#### EXERCISE DETAILS:
The required output is the line that contains "The height and" through the last line of the data, retyped verbatim and with nothing added.
(LISTED RECORDS Opens)
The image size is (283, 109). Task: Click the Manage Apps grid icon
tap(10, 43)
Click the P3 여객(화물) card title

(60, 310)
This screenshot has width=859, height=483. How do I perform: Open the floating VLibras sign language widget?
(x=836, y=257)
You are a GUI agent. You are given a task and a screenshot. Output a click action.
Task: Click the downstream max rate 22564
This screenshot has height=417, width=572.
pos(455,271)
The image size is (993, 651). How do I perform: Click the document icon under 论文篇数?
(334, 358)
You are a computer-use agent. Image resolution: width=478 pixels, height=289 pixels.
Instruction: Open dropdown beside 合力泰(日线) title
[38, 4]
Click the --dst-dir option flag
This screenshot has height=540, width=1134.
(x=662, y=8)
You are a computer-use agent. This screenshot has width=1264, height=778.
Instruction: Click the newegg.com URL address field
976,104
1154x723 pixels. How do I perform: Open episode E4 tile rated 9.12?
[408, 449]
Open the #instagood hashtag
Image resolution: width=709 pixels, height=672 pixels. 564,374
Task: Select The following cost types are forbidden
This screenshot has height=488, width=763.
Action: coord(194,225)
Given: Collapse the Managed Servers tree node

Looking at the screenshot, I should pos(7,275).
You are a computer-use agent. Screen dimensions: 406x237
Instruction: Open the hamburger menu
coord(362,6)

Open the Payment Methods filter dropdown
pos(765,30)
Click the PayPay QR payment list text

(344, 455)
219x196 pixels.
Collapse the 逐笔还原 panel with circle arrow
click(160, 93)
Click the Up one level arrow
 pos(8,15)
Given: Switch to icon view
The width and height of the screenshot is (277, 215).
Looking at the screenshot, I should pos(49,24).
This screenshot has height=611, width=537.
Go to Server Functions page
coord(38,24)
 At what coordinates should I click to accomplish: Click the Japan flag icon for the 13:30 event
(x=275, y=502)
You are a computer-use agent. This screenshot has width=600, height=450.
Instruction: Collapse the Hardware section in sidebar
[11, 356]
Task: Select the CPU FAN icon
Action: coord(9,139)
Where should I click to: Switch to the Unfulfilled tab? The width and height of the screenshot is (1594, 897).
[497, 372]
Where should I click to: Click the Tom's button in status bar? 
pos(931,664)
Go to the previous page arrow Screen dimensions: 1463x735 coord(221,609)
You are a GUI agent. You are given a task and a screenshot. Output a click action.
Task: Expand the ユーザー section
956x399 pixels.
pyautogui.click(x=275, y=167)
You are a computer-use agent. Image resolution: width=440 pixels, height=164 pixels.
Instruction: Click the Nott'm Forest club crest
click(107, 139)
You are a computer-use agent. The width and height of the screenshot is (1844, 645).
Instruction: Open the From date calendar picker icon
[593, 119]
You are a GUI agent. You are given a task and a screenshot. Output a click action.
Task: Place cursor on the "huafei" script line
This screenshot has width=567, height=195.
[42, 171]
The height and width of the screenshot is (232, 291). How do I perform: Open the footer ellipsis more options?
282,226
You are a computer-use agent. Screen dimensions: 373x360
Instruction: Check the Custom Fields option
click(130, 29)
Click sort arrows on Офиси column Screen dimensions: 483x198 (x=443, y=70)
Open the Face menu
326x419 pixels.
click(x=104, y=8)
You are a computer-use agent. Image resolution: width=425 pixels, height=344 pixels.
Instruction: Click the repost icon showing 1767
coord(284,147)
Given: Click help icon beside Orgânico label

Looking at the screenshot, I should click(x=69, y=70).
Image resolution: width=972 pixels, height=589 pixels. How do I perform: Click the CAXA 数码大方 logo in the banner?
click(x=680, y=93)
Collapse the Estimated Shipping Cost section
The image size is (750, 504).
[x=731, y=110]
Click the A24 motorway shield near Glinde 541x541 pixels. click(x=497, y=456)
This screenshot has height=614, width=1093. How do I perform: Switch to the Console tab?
(LISTED RECORDS Closes)
#### WRITTEN RESPONSE:
The height and width of the screenshot is (232, 291). How do I perform: Open the footer ellipsis more options?
282,226
You are a computer-use agent. Screen dimensions: 373x360
Instruction: Check the Custom Fields option
click(130, 29)
Click sort arrows on Офиси column Screen dimensions: 483x198 (x=443, y=70)
Open the Face menu
326x419 pixels.
click(x=104, y=8)
You are a computer-use agent. Image resolution: width=425 pixels, height=344 pixels.
Instruction: Click the repost icon showing 1767
coord(284,147)
Given: Click help icon beside Orgânico label

Looking at the screenshot, I should click(x=69, y=70).
Image resolution: width=972 pixels, height=589 pixels. How do I perform: Click the CAXA 数码大方 logo in the banner?
click(x=680, y=93)
Collapse the Estimated Shipping Cost section
The image size is (750, 504).
[x=731, y=110]
Click the A24 motorway shield near Glinde 541x541 pixels. click(x=497, y=456)
This screenshot has height=614, width=1093. How do I perform: Switch to the Console tab?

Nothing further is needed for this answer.